Article

Doctor-Turned-Patient Focuses On What He Can Control After a Lung Cancer Diagnosis at Age 30

Dr. Dan Tran discusses his stage 4 lung cancer diagnosis at age 30, and how he has managed the shift from doctor to the patient with cancer.

Dr. Dan Tran was in residency and about to start a five-month rotation in anesthesia in the fall of 2017 when he developed back pain and numbness in his legs that made walking nearly impossible. After several tests, and just days before Christmas, Tran was diagnosed with stage 4 lung cancer at the age of 30.

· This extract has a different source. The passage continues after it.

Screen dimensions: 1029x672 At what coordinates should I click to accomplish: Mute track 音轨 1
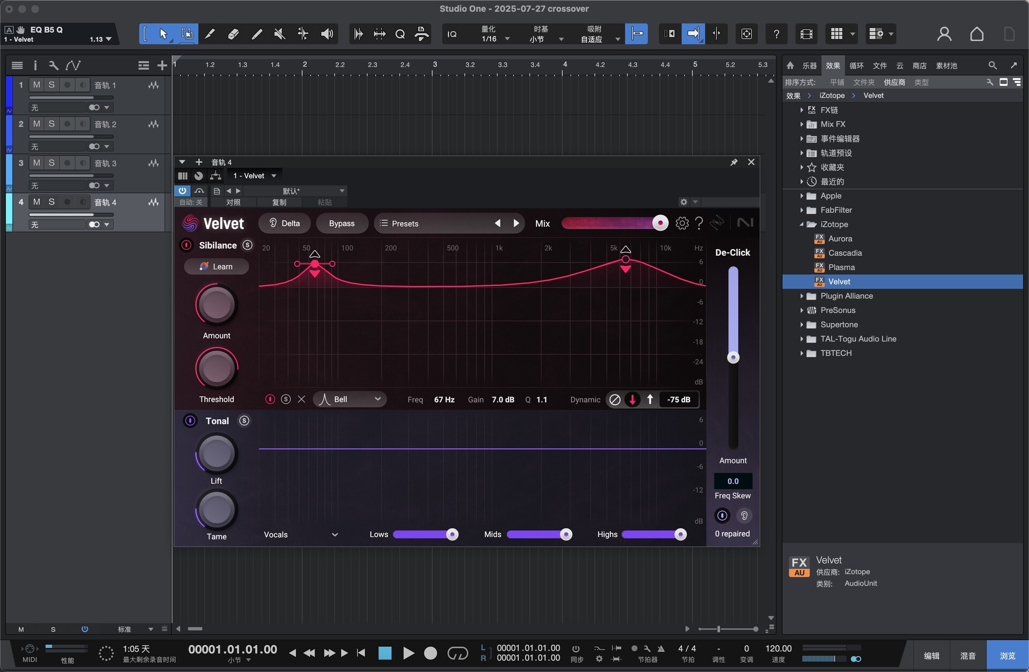[x=36, y=85]
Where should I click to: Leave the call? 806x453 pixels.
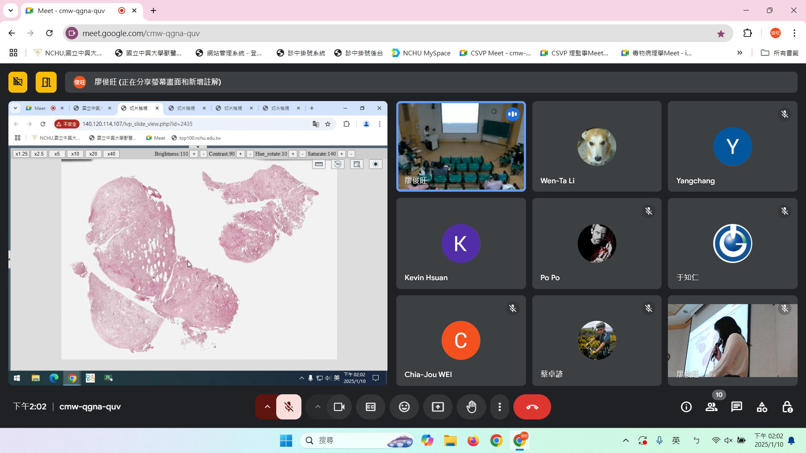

CURE® recently spoke with Tran, an oral and maxillofacial surgeon at Virginia Commonwealth University, about how he felt upon receiving his diagnosis at such a young age, and how he’s managed to keep a positive outlook in the years since.

Transcription:

CURE®: What was it like being diagnosed with lung cancer at the age of 30?

Tran: I think it sucks. Everyone gets dealt a different set of cards, and I got dealt a crappy hand, but it kind of depends on what you do with it.

I've always had a pretty laid-back kind of personality and understood that there's things that I can't control and things I can't control. This is something I could not control, but I can control what I do with it. And so, I think that's helped me a lot. I think fixating on things that you can't control is what really ruins you, when that's all you think about.

Being that young, I was like, this isn't fair. Obviously, everyone thinks that. But there's a lot that isn’t fair. I was lucky enough that I at least had a daughter already. Some people who are diagnosed with cancer young, they can’t have kids anymore. I was already married; I had accomplished a lot of things I wanted to. As far as I career aspects, I didn't finish residency yet.

At first, when I had researched lung cancer, I didn't know much about it. And everything I read said, you have six to nine months live. And that was when I went through those stages of denial. I started bargaining. I was like nine months? Man, just give me five years. And so, I think I'm going to get that, thankfully.

Because I just want to see my daughter grow up a little bit because she was so young at the time. She was just a baby and not as fun at that age. But I just wanted to see her kind of grow up and see what she would most likely become, it's still tough to think about it sometimes. But that’s kind of where I'm at right now.